__Try it__.
Return each line of the data below that contains the string "Click".

__Material for this task__.
-.-.-
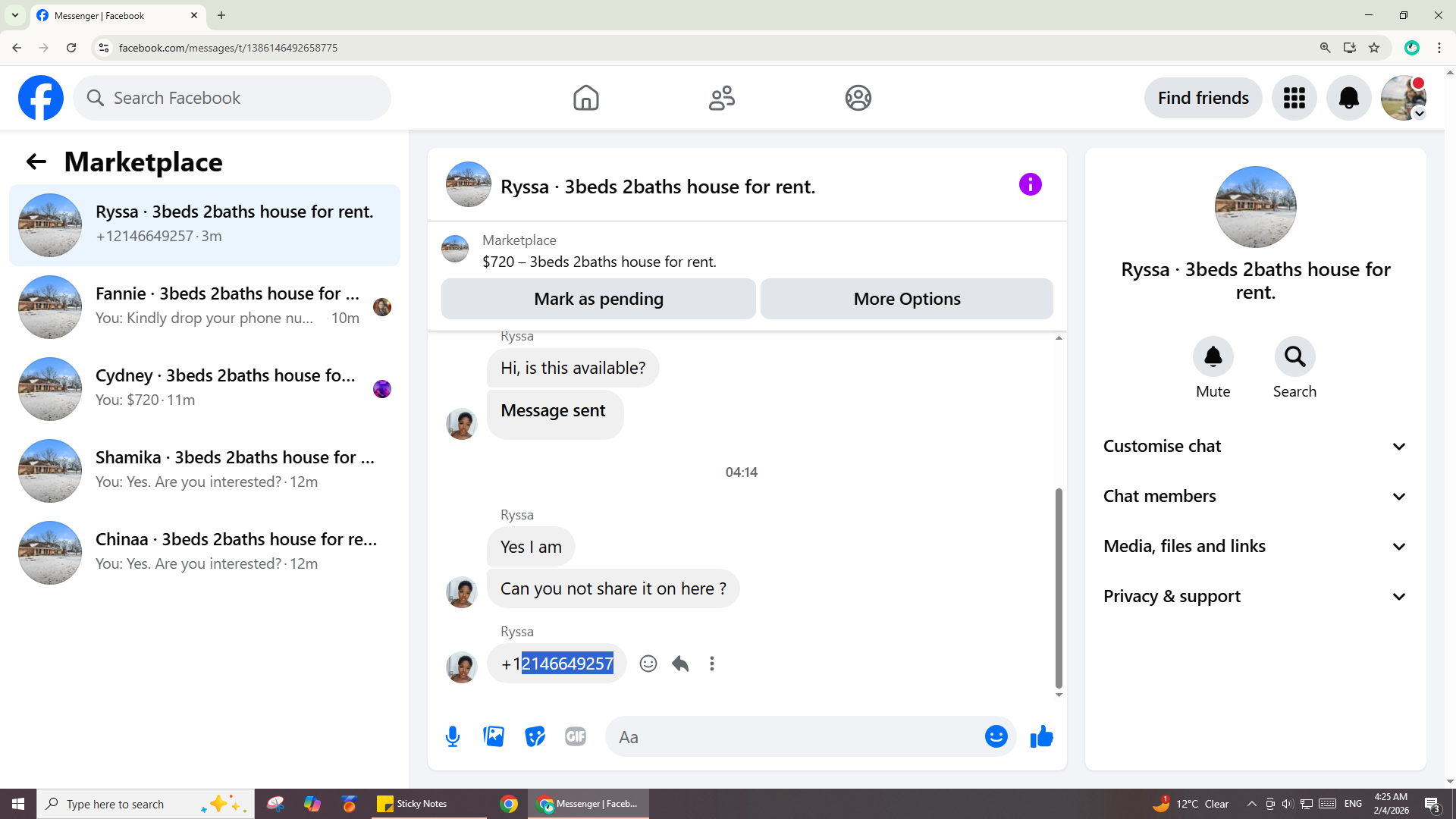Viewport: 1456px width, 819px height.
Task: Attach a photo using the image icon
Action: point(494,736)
-.-.-
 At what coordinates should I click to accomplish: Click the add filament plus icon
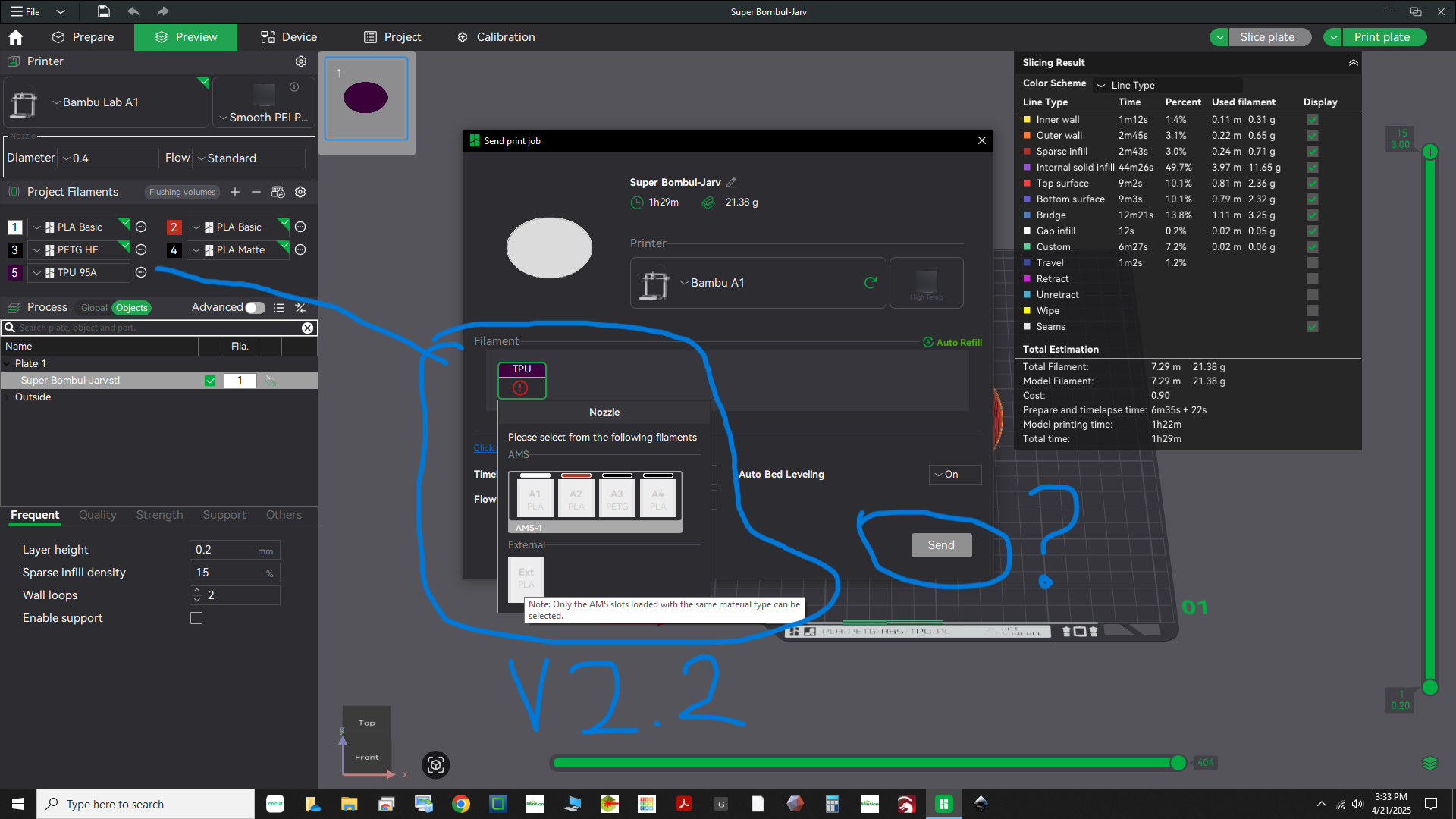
-.-.-
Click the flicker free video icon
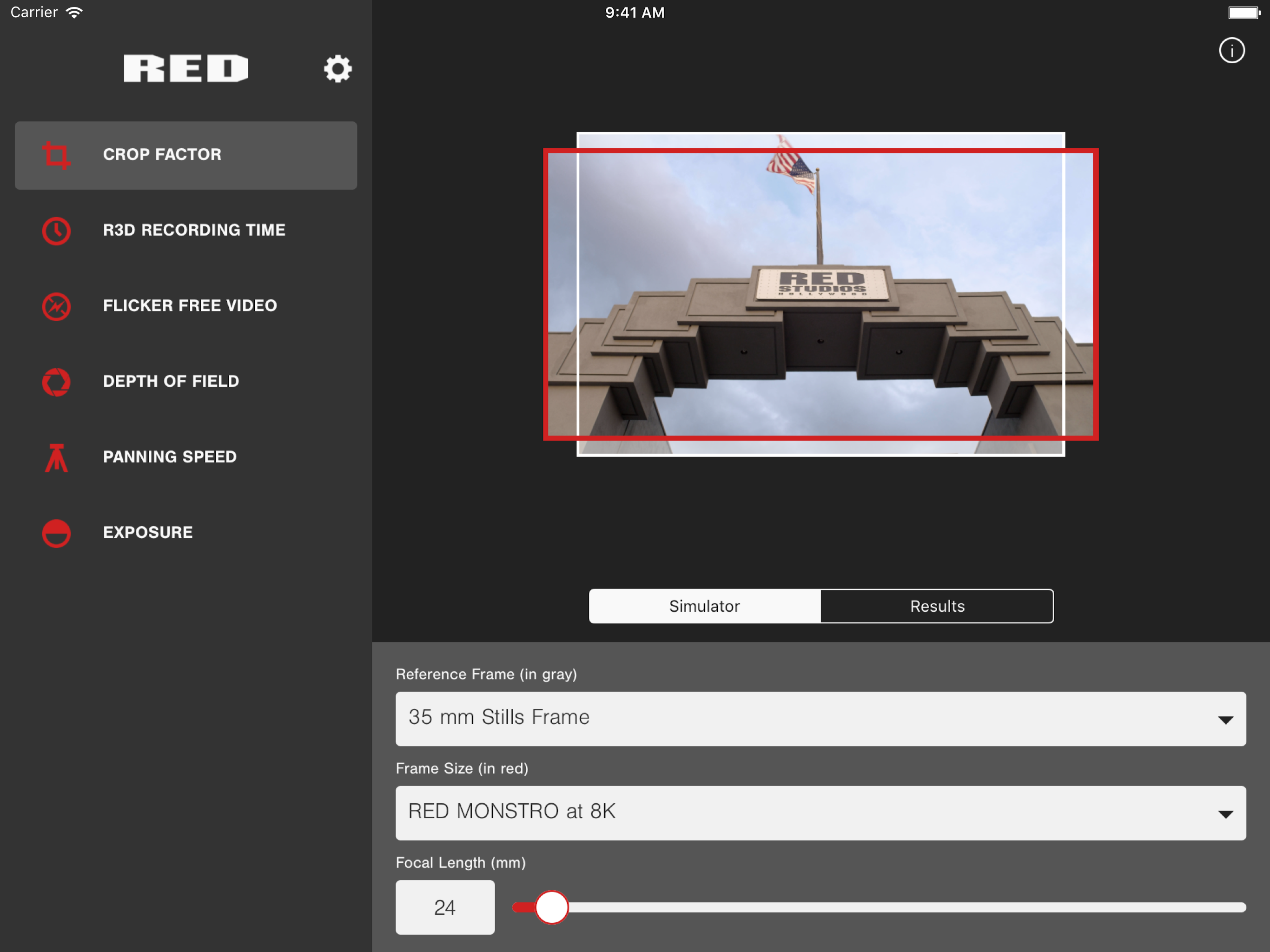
-.-.-
__Answer to the exercise__.
 At what coordinates should I click to accomplish: Click the add filament plus icon
Click the flicker free video icon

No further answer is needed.